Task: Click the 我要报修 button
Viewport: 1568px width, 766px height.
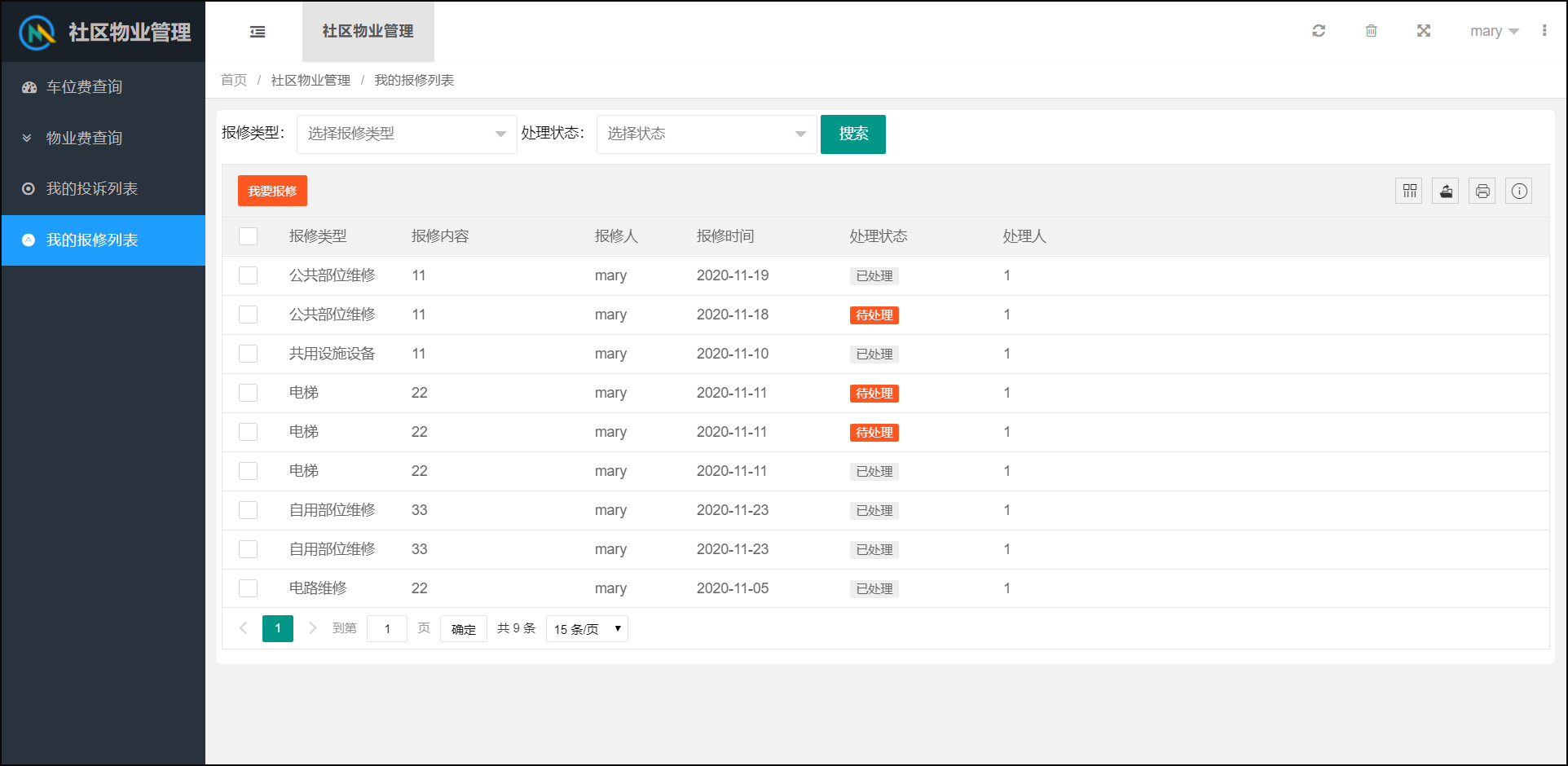Action: coord(272,190)
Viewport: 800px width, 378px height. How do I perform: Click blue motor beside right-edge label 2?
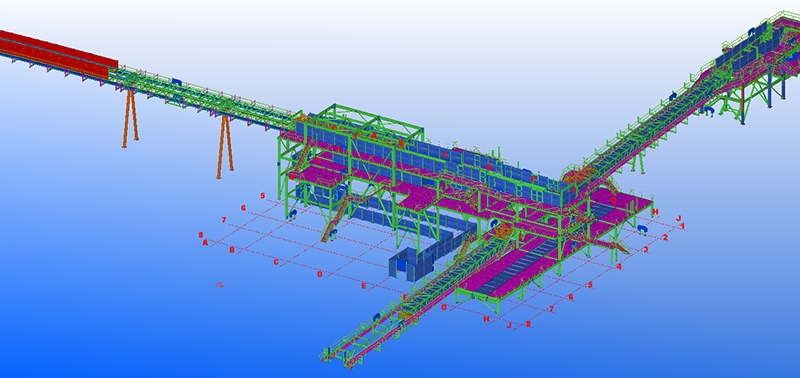point(642,231)
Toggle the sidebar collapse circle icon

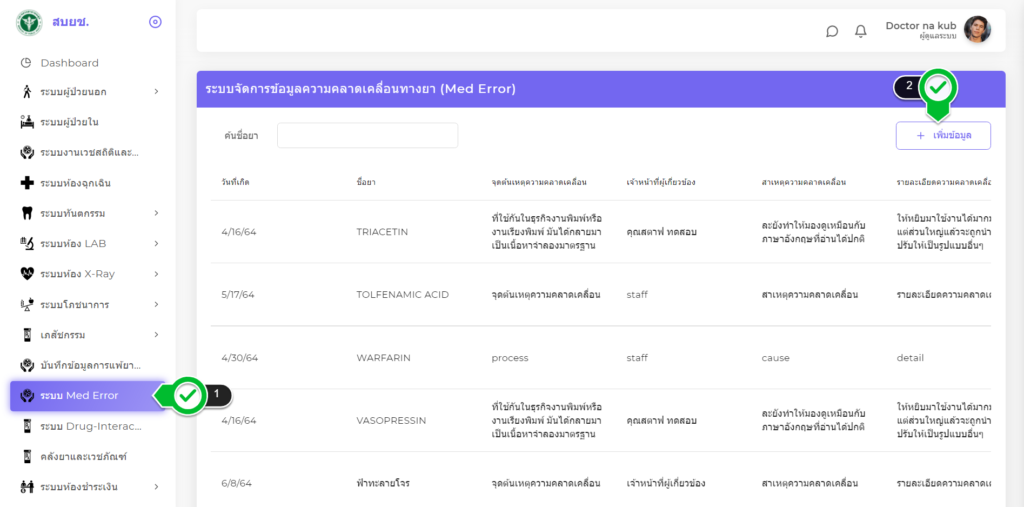click(x=155, y=22)
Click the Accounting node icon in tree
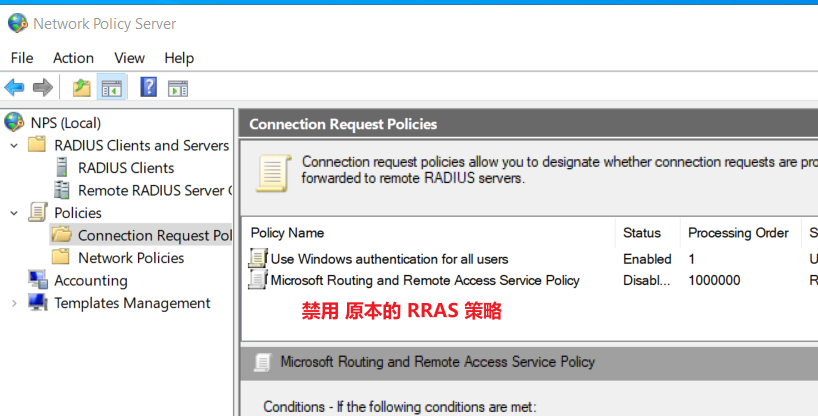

■ Given instruction ■
Lay out as a numbered list the items from the line with "Viewport: 800px width, 378px" through the end of the items, both ends included. Skip blank lines and leave out the pictures.

■ Result of this task ■
1. Viewport: 800px width, 378px height. How do I perform: Click blue motor beside right-edge label 2?
2. point(642,231)
3. Toggle the sidebar collapse circle icon
4. click(x=155, y=22)
5. Click the Accounting node icon in tree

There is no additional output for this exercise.